>> start EXCERPT TO READ
The Ottomans were aware of dislocations and problems in their system. Mustafa Ali (1541-1600) for instance was a vocal critic, believed the system that did not promote men of his ability must have deep-seated flaws. The inability to enforce good governance, particularly at the frontier provinces was seen as reflective of government weakness. His views were used uncritically to bolster the paradigm of decline, measured from the golden age of Suleiman, enjoying popular support until relatively recently. With an absence of correlating trends and their effects beyond this period, his generalised conclusions are empirically questionable. Furthermore, it is no longer tenable to attempt to attribute historical causation to individual personalities.

Mustafa Naima Effendi (1655-1716) revived Ibn Khaldun's circular causation model in his "Cycle of Equity" theory, when it was felt the state was facing challenges that were inadequately dealt with. In contrast, Ahmed Resmi (1700-1783), an active political figure who had travelled beyond the borders in an official capacity, warned against the futility of rulers attempting to conquer more lands than resources allowws, as it would exhaust the subjects and have little to show. The eighteenth century saw advice move to the avoidance of wars for which the state was ill-prepared, in particular the disastrous six year war with Russia, 1768-1774, and the adoption of Western technology. This shift in discussion to address contemporary problems facing the Ottomans following centuries of growth and expansion was a shift from the decline thesis. The nineteenth century saw Ahmed Cevdet produce his history of the Ottoman Empire from 1774 to 1826. He did not consider a long-term decline, but the specific problems and challenges that required solutions, primarily the diplomatic crises of the period.

Modern Theories The late nineteenth and early twentieth century brought a host of new theories emphasizing a decline, each generally falling in one of three categories: intellectual, political and cultural.

A number of scholars, particularly Muslim, argue the Muslim world went through an intellectual decline, commencing around the twelfth century with the ceasure of ijtihad (research). To support this view, twelfth century official pronouncements prohibiting ijtihad are cited. The continued existence of jurists undertaking this activity, especially in the Shiite world, would indicate these pronouncements did not have the intended effect. However, it has not been shown how these pronouncements contributed to stagnation or decline in social institutions or processes.

Believing the causes to be systemic, Afghani and Abduh argued the intellectual decline stemmed from its deficient educational systems, which discouraged rational reasoning and suppressed intellectual curiosity, something that was in fact incompatible with Islamic teachings. The Ottomans however deemed education important, instituting madrasas in the fourteenth century, which grew in numbers and evolved in content over the centuries. The Ottoman focus on military schools, rational subjects and sciences revived from the seventeenth century onwards and increased under the tanzimat reforms of the nineteenth century. Factors like economic instability, loss of territories and weakening of central government may have had more of a negative impact on scholarly activities.
>> end EXCERPT TO READ
INSTRUCTION A:
In the records, take the stretch from the start through the line containing "click(141, 322)", and write those lines out again with "OneDrive" swapped for "Dropbox" and everything else left as it is.
>> start INPUT FOR THIS TASK
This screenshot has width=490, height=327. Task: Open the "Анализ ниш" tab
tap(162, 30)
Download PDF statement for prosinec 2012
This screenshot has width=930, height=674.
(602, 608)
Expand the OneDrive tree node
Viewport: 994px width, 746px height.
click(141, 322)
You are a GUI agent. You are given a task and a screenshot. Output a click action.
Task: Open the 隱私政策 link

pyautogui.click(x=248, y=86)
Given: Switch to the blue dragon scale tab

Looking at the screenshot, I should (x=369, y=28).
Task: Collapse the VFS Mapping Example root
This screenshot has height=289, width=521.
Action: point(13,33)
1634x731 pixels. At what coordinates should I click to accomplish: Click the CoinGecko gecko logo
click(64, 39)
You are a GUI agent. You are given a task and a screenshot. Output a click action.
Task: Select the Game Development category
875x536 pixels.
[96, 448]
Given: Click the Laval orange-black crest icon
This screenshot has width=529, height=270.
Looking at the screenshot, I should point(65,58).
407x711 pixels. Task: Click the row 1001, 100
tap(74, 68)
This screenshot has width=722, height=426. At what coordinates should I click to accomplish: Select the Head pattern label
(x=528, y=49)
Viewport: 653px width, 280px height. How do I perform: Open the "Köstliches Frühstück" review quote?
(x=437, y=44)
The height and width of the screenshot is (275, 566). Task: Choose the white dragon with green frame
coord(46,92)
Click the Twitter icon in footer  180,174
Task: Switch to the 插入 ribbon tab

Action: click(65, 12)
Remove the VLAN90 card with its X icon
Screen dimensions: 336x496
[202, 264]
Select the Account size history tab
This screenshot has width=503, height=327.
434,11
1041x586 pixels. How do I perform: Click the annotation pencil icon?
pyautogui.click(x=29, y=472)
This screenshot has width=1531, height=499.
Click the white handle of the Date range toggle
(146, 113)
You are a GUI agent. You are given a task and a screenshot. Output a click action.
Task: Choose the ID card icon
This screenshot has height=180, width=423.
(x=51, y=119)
>> end INPUT FOR THIS TASK
INSTRUCTION B:
Extend the text on theories of Ottoman decline past its final sentence.

TASK ANSWER A:
This screenshot has width=490, height=327. Task: Open the "Анализ ниш" tab
tap(162, 30)
Download PDF statement for prosinec 2012
This screenshot has width=930, height=674.
(602, 608)
Expand the Dropbox tree node
Viewport: 994px width, 746px height.
click(141, 322)

TASK ANSWER B:
Sarton, Sachau and Wiet et al argued moderate views were hijacked by "pious bigots" thus enslaving thought. The eleventh century was seen as a turning point and "had it not been for Ashari and Ghazali, the Arabs might have been a nation of Galileos, Keplers and Newtons". Muslims were seen as encouraging the tradition of esoteric theology and discouraging works of secular human affairs. These views have been critiqued by a number of researchers as being ahistoric.

The historian Ira Lapidus argues the transformation of state cultural institutions during the Seljuq and later Mongol periods resulted in the formation of a new socio-political identity amongst Muslim societies. This identity began with a fusion of ArabPersian-Turkish traditions, the Islamic caliphate legacy and heritage of Persian concepts of imperial monarchy blended with Turkish concepts of political chieftaincy, law and world conquest. Turkic was maintained as part of the identity resulting in a new lingua-religio cultural identity, contradicting the Arabo-Islamic identity the Arabs had originally brought. Thus, tensions and schisms in the body politic were formed as a result and never alleviated - exploited in the nineteenth century by autonomous regions and centrifugal forces of nationalism.

The Ottomanist scholar Quataert however disputes nationalist tendencies caused the state's demise, claiming few called for breaking away from the empire with the overwhelming majority expecting and opting to remain within an Ottoman system. He believes nationalist sentiments and stereotypes were found, invented and magnified in post-Ottoman nation building.

Toland claimed Islam itself was the problem, that Mohammed ordered his followers to be ignorant "because he saw the spirit of inquiry would not favour him. This is how Islam maintained itself."

Diderot continued with the argument that Mohammed was the enemy of reason; he could not read or write and so he encouraged Muslims to hate and have contempt for knowledge that in turn secured the survival of Islam. Such views have little credibility given the detailed exposition of Mohammed's life and the progress of Islamic civilisation.

The American historian Bernard Lewis in his book "What Went Wrong?" argued cultural barriers prevented the Islamic world from entering modernity, including the place of women, absence of political secularism and resistance to the "systematic" quality of modernity, necessary for industrialisation. Alam provided a detailed refutation of Lewis's views, starting with an analysis of his prejudicial "Orientalist" approach that Edward Said criticised in the 1960s, the lack of a global context to his narrative, an ahistorical incongruence and contradictions and a lack of objectivity in his writings.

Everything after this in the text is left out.